I was lucky to attend the 2018 Mountbatten lecture at Savoy Place, London. This year’s speakers were Dr Julia Sutcliffe of BAE Systems and Air Marshal Julian Young of the Royal Air Force.
Dr Sutcliffe’s theme was “Air Sector Technology – is the sky still the limit?” and spoke of breakthrough technologies such as cloud computing and artificial intelligence as the 4th Industrial Revolution (after Steam, Electricity and Electronics/Computing). Her interest in military air systems is the generation of huge amounts of information for each single flight – not only from machine performance but also from crew health metrics. It would be a game changer to be able to receive the telemetry in real time so that appropriate action could be anticipated and actioned as soon as the plane returns to base. Other topics were unmanned systems for dirty or dangerous tasks and “Chemputation“, a method for using algorithms to build materials.
Air Marshal Young’s theme was “RAF 2118 – Engineering the next 100 years”. His point was that the Royal Air Force has been entwined with technology throughout its whole life, with innovation often the deciding factor in conflicts. Innovation has produced accuracy improvements in weapons delivery as well as amazing reliability for engines (such as the EJ200 in Typhoons). Novel technologies can also deliver increased operational performance, reduce production costs and reduce through-life savings – leaving more money to buy shiny new aeroplanes.

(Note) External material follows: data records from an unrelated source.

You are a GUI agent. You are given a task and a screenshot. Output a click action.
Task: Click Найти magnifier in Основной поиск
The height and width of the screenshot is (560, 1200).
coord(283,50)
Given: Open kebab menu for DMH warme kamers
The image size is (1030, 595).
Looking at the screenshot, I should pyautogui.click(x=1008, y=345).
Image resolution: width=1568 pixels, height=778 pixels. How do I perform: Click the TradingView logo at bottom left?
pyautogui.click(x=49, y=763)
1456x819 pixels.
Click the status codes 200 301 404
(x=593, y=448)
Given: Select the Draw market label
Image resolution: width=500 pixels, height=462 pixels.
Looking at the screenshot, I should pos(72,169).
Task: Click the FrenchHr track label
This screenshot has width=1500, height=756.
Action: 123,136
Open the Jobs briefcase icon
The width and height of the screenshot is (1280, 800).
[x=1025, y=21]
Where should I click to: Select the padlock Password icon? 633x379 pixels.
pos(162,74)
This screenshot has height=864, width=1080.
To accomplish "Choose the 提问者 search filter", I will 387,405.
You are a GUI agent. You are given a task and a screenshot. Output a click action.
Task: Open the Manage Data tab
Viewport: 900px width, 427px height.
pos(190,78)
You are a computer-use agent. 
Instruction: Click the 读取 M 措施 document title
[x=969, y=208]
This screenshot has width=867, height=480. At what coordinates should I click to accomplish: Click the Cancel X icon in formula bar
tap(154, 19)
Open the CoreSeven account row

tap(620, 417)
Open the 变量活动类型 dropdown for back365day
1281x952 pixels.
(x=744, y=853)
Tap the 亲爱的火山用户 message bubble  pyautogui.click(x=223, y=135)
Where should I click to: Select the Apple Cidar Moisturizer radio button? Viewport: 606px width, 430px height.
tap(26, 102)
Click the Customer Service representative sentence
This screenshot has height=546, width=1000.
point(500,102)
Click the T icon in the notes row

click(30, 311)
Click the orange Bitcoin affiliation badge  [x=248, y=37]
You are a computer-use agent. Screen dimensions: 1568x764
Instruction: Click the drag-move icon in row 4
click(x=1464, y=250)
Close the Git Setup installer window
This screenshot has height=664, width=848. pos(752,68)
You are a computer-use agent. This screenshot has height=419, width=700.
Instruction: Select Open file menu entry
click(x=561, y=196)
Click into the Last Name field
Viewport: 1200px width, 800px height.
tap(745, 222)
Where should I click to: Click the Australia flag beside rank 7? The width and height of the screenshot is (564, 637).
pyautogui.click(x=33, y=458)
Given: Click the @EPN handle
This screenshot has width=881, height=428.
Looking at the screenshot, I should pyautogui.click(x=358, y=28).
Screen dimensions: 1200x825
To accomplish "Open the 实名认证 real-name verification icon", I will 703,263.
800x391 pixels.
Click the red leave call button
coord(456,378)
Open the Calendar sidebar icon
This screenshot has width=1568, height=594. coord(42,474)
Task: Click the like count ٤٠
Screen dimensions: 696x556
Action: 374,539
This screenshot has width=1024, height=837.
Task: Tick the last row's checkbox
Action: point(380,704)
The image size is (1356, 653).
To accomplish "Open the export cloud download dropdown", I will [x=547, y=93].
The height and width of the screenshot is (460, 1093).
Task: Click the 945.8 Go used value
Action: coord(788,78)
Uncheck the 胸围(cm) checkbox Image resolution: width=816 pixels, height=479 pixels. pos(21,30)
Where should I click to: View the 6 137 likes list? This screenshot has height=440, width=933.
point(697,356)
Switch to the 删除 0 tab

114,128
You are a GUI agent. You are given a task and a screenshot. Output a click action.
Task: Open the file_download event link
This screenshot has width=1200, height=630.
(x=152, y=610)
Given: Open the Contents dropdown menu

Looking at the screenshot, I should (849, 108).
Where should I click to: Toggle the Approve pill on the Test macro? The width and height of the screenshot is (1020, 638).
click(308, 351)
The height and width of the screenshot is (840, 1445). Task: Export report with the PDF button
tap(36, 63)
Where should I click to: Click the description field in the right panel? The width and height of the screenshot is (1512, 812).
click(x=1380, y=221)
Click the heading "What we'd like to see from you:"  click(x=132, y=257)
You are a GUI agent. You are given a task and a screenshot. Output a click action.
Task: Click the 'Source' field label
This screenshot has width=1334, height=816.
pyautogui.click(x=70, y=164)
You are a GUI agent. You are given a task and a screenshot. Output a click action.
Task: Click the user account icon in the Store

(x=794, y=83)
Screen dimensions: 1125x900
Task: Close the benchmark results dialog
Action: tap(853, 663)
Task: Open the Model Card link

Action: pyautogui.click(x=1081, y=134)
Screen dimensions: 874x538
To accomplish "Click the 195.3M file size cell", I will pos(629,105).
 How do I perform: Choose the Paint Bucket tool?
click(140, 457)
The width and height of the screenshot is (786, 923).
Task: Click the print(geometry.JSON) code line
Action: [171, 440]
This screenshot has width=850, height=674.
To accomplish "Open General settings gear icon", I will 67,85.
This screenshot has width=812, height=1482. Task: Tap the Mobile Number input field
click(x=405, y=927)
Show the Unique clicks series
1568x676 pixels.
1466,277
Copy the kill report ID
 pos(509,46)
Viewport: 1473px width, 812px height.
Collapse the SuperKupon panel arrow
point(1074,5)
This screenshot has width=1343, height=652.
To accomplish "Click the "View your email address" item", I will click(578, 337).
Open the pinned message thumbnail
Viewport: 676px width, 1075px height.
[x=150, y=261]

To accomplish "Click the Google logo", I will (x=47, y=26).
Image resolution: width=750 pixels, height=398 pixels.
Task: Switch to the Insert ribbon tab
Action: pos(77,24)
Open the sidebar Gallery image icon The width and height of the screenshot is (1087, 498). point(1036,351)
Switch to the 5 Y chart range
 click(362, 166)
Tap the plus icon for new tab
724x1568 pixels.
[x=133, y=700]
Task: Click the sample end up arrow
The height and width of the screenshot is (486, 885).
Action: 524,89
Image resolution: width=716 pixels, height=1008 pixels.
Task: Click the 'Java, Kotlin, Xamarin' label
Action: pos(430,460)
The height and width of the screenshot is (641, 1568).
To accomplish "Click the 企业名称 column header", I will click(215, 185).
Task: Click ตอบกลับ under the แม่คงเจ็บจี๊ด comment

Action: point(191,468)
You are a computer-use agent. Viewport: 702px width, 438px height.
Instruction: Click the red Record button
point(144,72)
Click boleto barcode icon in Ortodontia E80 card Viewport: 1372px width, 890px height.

Interestingly, multi-core processors are not currently sanctioned for use in safety-critical systems because predictability is paramount. And whilst 3D printing could potentially allow spares to be produced “in theatre”, in practice it’s more reliable to produce them at home in a factory and send them in one of the daily flights transporting crew/cargo to the area.
The RAF Engineering teams breed a culture of innovation and “restless improvement” with each new generation.